# Update Re: Beige Ears



## Muffin's Mama (Mar 3, 2012)

Hi everyone,
Last night I was sent several more pictures of our new little one and his ears aren't as dark as they looked in the first picture. They are only slightly cream-colored. He is adorable! The breeder says he will only be 5lbs full-grown. He'll be ready for his new home at the end of the month. I'll post pics when I get him. I'm letting my husband name him and he decided on "Buster". I wasn't too thrilled with it but when I saw our little guy's face, he looks just like a Buster! We are SO excited!
Thanks for reassuring me about the puppy's ear color. 
Jane


----------



## Snowbody (Jan 3, 2009)

Jane - I'm so happy for you. Sounds like you won't be able to wait for March to be over. :HistericalSmiley::HistericalSmiley: I love that a cute cuddly little Maltese will be named Buster. :smrofl::smrofl: Can't wait to see pix.


----------



## LexiMom (Feb 7, 2012)

I can not wait to see more pix. I think come beginning of April we have 2 new fluffs to welcome to SM and more fluffs for the Aunties here to love.


----------



## lynda (Oct 11, 2005)

So happy to hear that it is a go for little Buster. The color of the ears is so not important and they will probably change anyway.
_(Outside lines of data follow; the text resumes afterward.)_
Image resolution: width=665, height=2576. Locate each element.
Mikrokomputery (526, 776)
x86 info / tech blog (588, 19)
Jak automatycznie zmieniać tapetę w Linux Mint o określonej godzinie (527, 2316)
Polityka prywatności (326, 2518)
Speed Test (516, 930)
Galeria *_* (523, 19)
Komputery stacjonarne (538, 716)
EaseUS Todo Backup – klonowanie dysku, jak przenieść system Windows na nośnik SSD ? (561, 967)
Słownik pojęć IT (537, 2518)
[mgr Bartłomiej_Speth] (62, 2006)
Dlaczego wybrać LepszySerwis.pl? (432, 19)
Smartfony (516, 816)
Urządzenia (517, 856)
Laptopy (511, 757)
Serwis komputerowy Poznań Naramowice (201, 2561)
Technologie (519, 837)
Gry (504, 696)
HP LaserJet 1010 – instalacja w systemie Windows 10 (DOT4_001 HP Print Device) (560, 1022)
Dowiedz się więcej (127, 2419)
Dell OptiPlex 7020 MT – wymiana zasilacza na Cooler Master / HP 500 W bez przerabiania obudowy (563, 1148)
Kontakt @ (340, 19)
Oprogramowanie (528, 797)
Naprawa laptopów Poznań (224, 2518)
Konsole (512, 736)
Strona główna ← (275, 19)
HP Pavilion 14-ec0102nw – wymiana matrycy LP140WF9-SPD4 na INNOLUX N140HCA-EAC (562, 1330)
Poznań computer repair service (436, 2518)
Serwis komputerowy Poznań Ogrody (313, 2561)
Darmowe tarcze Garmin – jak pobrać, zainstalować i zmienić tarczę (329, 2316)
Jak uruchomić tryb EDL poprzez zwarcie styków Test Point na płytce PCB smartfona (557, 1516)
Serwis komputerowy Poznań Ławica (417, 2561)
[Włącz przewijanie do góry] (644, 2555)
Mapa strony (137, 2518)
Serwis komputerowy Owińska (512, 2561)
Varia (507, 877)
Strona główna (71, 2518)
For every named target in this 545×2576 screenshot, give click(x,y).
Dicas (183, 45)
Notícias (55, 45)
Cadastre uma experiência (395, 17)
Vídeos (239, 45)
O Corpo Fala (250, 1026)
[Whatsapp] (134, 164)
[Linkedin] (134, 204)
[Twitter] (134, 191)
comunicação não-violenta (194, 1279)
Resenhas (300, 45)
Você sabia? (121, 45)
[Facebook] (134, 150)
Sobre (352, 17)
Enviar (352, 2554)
Can't wait to see pictures of this little munchkin.


----------



## educ8m (May 19, 2010)

Congratulations! Hopefully the weeks will fly by and you'll have Buster in your arms. So happy you didn't let the ear color deter you from this bundle of love. :chili:


----------



## reanut1379 (Oct 10, 2011)

I love the name Buster for a fluffy little Maltese. If I let my husband name Sophie, her name would be Cauliflower :blink:


----------